┌─ Ausgangstext

Erstmals Preisträgerin aus Südkorea Literaturnobelpreis 2024: Han Kang erhält renommierten Literaturpreis
Der Literaturnobelpreis gilt als der wichtigste Literaturpreis der Welt. Die Schwedische Akademie in Stockholm hat nun die Preisträgerin 2024 verkündet: die Südkoreanerin Han Kang.
Diese Autor*innen gehörten zu den Favoriten:
Am 10. Oktober um 13.00 Uhr blickt die Literaturwelt gespannt nach Stockholm. An diesem Donnerstag im Frühherbst gibt die Schwedische Akademie im Stockholmer Börshuset, dem Sitz der Akademie, bekannt, wer in diesem Jahr mit dem Literaturnobelpreis für sein Lebenswerk gekürt wird.
Wie jedes Jahr erfolgt die Preisverleihung am 10. Dezember, dem Todestag des Preisstifters Alfred Nobel, im Stockholmer Konzerthaus.
Nobelpreiskomitee ist für Überraschungen gut
Trotz der Verschwiegenheit der Jury gibt es einige Schriftsteller, die als Dauerfavoriten für den Literaturnobelpreis gelten: unter ihnen die kanadische Autorin Margaret Atwood, der indisch-britische Schriftsteller Salman Rushdie oder der japanische Autor Haruki Murakami.
Seit Jahren werden sie bei Online-Wettanbietern hoch für den Preis gehandelt. Doch das will nichts heißen, denn in der Vergangenheit hat die Stockholmer Jury oft bewiesen, dass sie für Überraschungen gut ist.
2020 ging der Literaturnobelpreis an Louise Glück
Wie zum Beispiel 2020 als der Preis an die US-amerikanische Lyrikerin Louise Glück ging. Die Auszeichnung erhielt sie „für ihre unverkennbare poetische Stimme, die mit strenger Schönheit das individuelle Dasein universell macht“, so die Jury.

└─

Schreiben Sie aus dem Text über den Literaturnobelpreis den Abschnitt von „Erstmals Preisträgerin aus“ bis einschließlich „im Stockholmer Konzerthaus.“ wortgetreu ab. Das anschließende Material ist vom Text über den Literaturnobelpreis unabhängig.

┌─ Datensätze

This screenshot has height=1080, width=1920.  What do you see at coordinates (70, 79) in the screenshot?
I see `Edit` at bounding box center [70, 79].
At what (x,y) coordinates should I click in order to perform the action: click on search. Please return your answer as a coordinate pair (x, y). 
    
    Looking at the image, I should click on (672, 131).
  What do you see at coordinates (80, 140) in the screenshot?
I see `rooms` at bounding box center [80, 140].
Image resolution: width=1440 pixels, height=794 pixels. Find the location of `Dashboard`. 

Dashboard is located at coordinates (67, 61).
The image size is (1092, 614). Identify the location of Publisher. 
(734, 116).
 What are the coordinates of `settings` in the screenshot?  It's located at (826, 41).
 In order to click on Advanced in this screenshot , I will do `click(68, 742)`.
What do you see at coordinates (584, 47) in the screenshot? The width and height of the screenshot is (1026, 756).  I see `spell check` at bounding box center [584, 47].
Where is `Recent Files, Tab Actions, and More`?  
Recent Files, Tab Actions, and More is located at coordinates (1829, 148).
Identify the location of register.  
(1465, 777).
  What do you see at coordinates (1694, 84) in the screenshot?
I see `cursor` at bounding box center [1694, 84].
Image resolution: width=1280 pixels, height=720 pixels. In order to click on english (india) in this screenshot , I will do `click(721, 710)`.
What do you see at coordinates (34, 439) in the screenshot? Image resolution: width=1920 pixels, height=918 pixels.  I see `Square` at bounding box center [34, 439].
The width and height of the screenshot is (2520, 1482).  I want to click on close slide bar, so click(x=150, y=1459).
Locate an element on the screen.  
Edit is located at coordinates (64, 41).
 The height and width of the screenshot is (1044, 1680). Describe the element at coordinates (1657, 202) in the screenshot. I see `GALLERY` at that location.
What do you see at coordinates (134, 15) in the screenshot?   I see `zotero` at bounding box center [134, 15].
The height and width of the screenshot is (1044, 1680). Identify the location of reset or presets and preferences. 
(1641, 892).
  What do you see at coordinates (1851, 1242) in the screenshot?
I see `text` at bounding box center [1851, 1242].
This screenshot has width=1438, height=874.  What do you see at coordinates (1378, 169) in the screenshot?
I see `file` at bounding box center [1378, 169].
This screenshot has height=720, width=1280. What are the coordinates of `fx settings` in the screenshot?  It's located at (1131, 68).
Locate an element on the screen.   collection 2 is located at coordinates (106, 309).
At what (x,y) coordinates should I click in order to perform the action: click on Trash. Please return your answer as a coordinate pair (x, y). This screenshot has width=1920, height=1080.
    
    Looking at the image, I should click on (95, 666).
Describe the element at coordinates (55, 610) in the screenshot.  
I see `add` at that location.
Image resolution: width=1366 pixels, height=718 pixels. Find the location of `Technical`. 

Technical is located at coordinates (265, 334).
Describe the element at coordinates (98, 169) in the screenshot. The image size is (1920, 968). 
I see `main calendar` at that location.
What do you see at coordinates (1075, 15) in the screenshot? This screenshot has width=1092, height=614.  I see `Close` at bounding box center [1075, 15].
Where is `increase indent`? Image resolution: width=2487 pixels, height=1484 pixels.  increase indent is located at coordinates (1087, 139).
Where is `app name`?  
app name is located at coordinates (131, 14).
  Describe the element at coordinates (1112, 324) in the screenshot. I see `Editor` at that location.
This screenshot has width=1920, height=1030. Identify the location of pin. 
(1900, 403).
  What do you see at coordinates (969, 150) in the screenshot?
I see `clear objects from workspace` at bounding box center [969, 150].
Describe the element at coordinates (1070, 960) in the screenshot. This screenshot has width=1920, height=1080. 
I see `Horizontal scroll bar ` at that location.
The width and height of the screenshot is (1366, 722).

└─

» Lösung der Aufgabe:
Erstmals Preisträgerin aus Südkorea Literaturnobelpreis 2024: Han Kang erhält renommierten Literaturpreis
Der Literaturnobelpreis gilt als der wichtigste Literaturpreis der Welt. Die Schwedische Akademie in Stockholm hat nun die Preisträgerin 2024 verkündet: die Südkoreanerin Han Kang.
Diese Autor*innen gehörten zu den Favoriten:
Am 10. Oktober um 13.00 Uhr blickt die Literaturwelt gespannt nach Stockholm. An diesem Donnerstag im Frühherbst gibt die Schwedische Akademie im Stockholmer Börshuset, dem Sitz der Akademie, bekannt, wer in diesem Jahr mit dem Literaturnobelpreis für sein Lebenswerk gekürt wird.
Wie jedes Jahr erfolgt die Preisverleihung am 10. Dezember, dem Todestag des Preisstifters Alfred Nobel, im Stockholmer Konzerthaus.